Lauren Clemens and Jessica Coon‘s paper––co-authored with Pedro Mateo Pedro, Adam Milton Morgan, Maria Polinsky, Gabrielle Tandet and Matt Wagers––has just been published by Natural Language and Linguistic Theory. The paper, titled “Ergativity and the complexity of extraction: A view from Mayan”, presents the results of a language processing experiment carried out on Q’anjob’al and Ch’ol when Jessica and Lauren were both at Harvard. You can download the paper here.
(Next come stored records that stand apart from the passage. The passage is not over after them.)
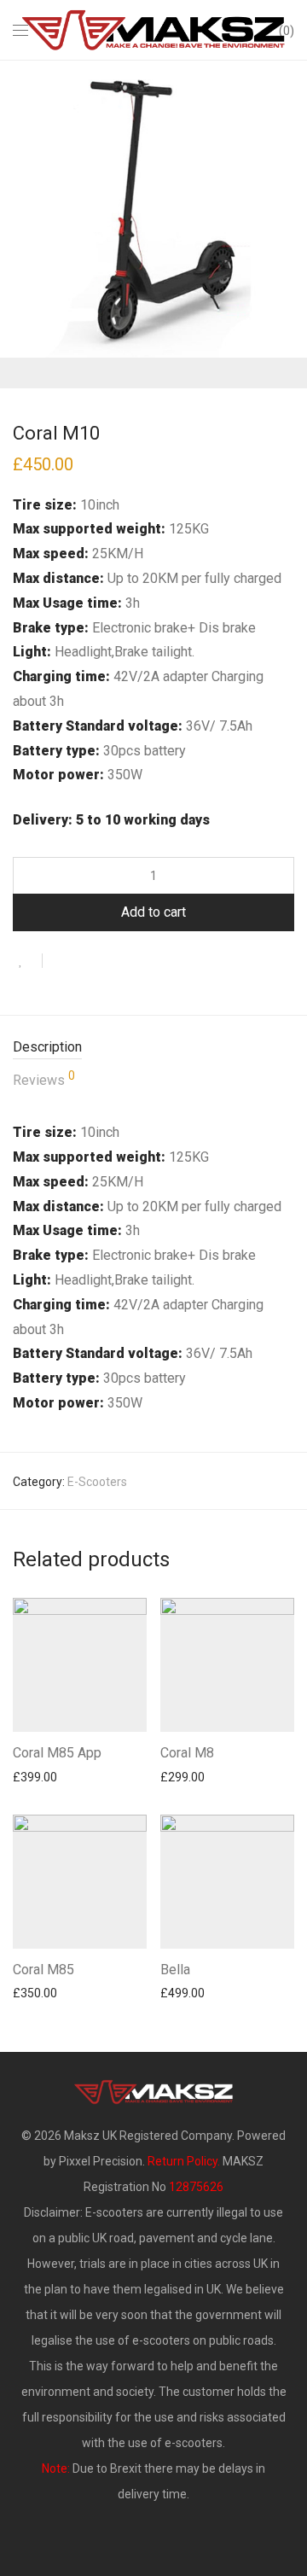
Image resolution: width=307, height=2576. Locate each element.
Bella (175, 1969)
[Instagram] (166, 2537)
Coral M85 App (57, 1753)
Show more (35, 1776)
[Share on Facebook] (61, 962)
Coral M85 (43, 1969)
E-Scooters (97, 1482)
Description (47, 1047)
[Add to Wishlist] (28, 960)
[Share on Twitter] (86, 962)
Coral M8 (187, 1753)
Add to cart (153, 912)
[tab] (153, 1047)
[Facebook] (141, 2537)
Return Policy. (184, 2161)
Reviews (44, 1078)
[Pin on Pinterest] (111, 962)
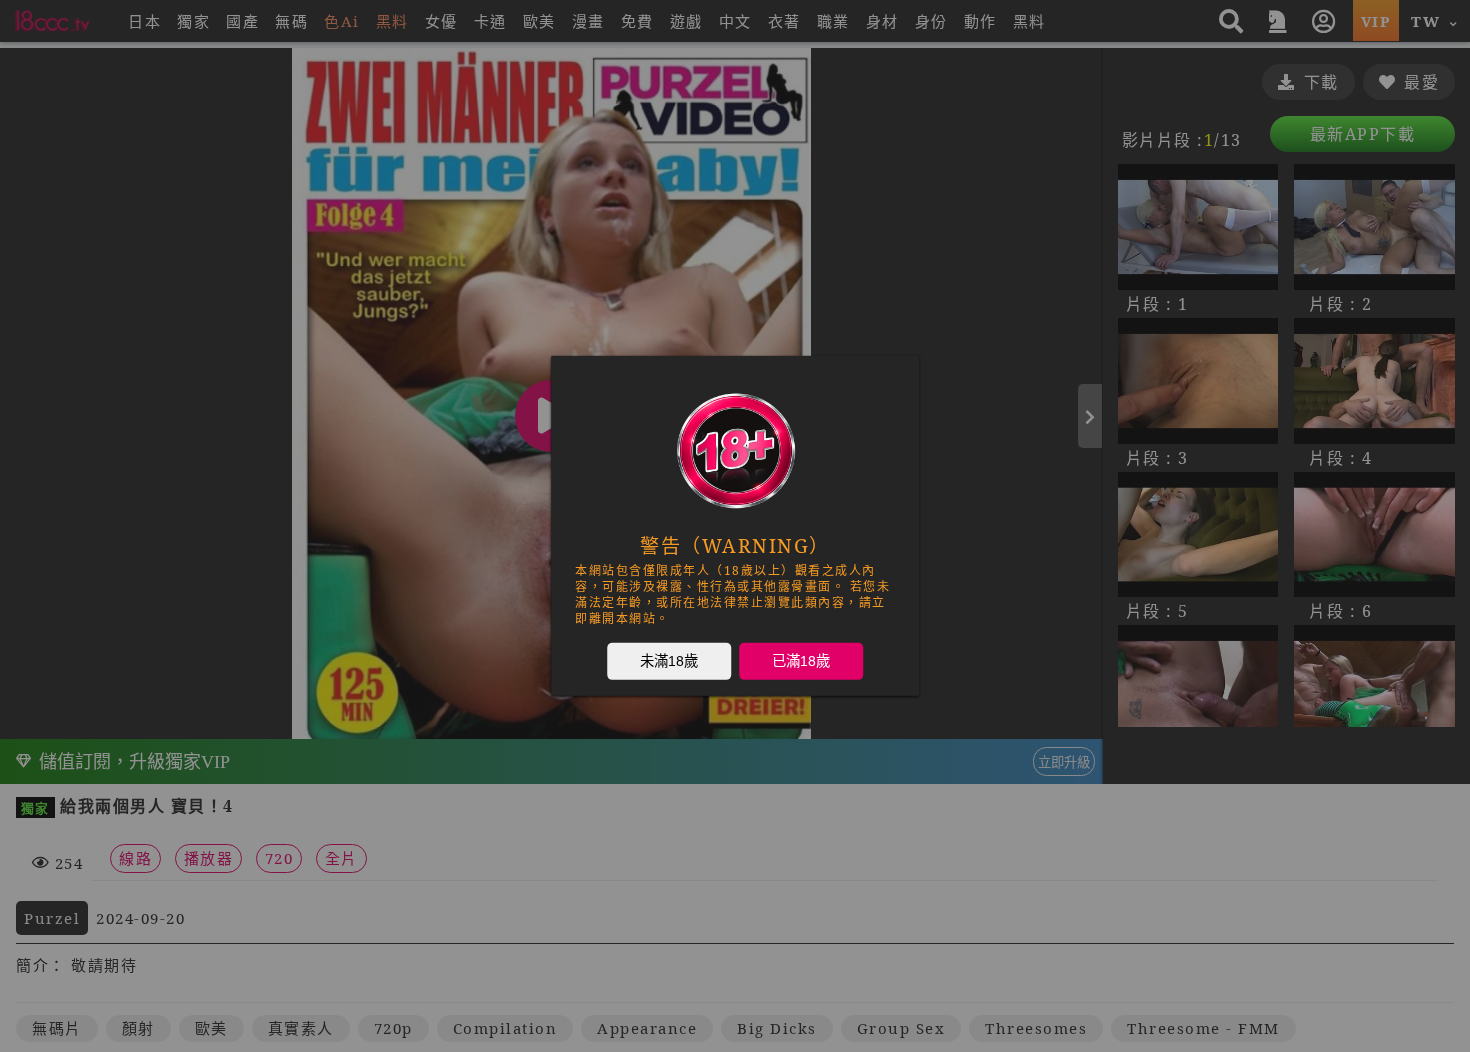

Researchers using different methods have converged on the result that subject relative clauses are easier to process than object relative clauses. Cross-linguistic evidence for the subject processing advantage (SPA) has come mostly from accusative languages, where the covariance of grammatical function and case prevents researchers from determining which of these two factors underlies the SPA. Languages with morphological ergativity allow for the separation of case and grammatical function, since the subject position is associated with two cases: absolutive (intransitive subjects) and ergative (transitive subjects). Prior experimental results on the processing of ergative languages suggest that grammatical function and surface case may be equally important in relative clause processing. On the one hand, as a syntactic subject, the ergative DP has a processing advantage over the absolutive object. On the other hand, the appearance of an ergative serves as a cue for the projection of the absolutive object, which gives processing preference to that object. This paper further tests these findings by examining the processing of relative clauses in Ch’ol and Q’anjob’al, two languages that mark ergativity via agreement on the predicate (head-marking). We address two main questions: (a) does the SPA hold in ergative languages? And (b) are case and agreement equally able to license grammatical functions, and if so, is this reflected in processing? With regard to (a), our results support the SPA, suggesting that it is present in both ergative and accusative languages. With respect to (b), we do not find evidence for a cueing effect associated with the ergative agreement marker. We conclude that dependent-marking is superior to head-marking in tracking grammatical function; in the absence of case cues, universal structural preferences such as the SPA become more pronounced. We also consider and reject a processing explanation for syntactic ergativity, according to which some languages categorically avoid A-bar movement of the ergative with a gap because it imposes a heavy processing load. Our results show that the processing of ergative gaps is not associated with greater cost than the processing of absolutive object gaps; this suggests that an explanation for syntactic ergativity should be sought outside processing.